Yang Diharapkan →
Salin ulang kata demi kata bagian dari baris yang memuat "Where should I" sampai baris yang memuat "(x=387, y=26)", termasuk kedua baris tersebut. Gambar tidak perlu disertakan dalam jawaban.

Entri Dataset →

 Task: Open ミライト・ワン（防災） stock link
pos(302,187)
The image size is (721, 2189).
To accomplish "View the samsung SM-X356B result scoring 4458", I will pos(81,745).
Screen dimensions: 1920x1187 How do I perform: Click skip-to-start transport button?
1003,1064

* * *

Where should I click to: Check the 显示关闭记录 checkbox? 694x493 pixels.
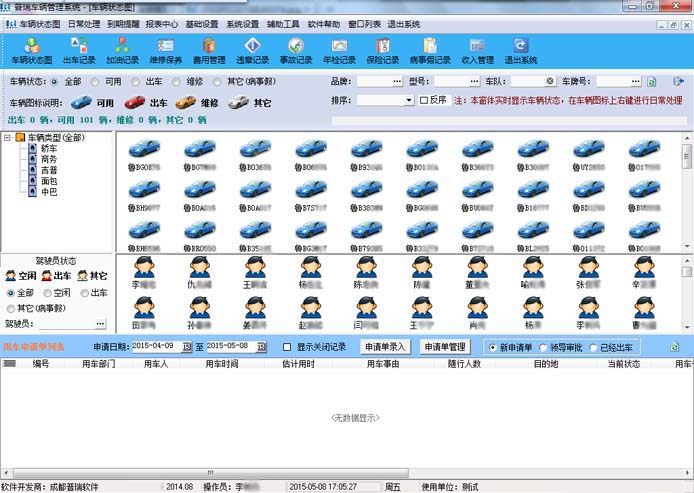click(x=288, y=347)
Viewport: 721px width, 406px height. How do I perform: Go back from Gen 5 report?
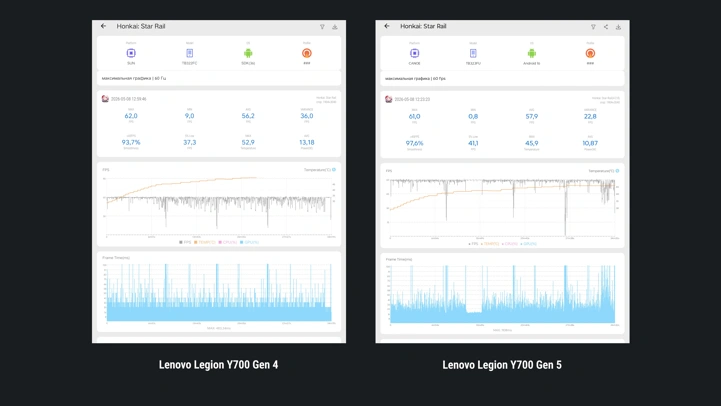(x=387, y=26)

Jawaban Akhir →
Where should I click to: Check the 显示关闭记录 checkbox? 694x493 pixels.
click(x=288, y=347)
Viewport: 721px width, 406px height. How do I perform: Go back from Gen 5 report?
(x=387, y=26)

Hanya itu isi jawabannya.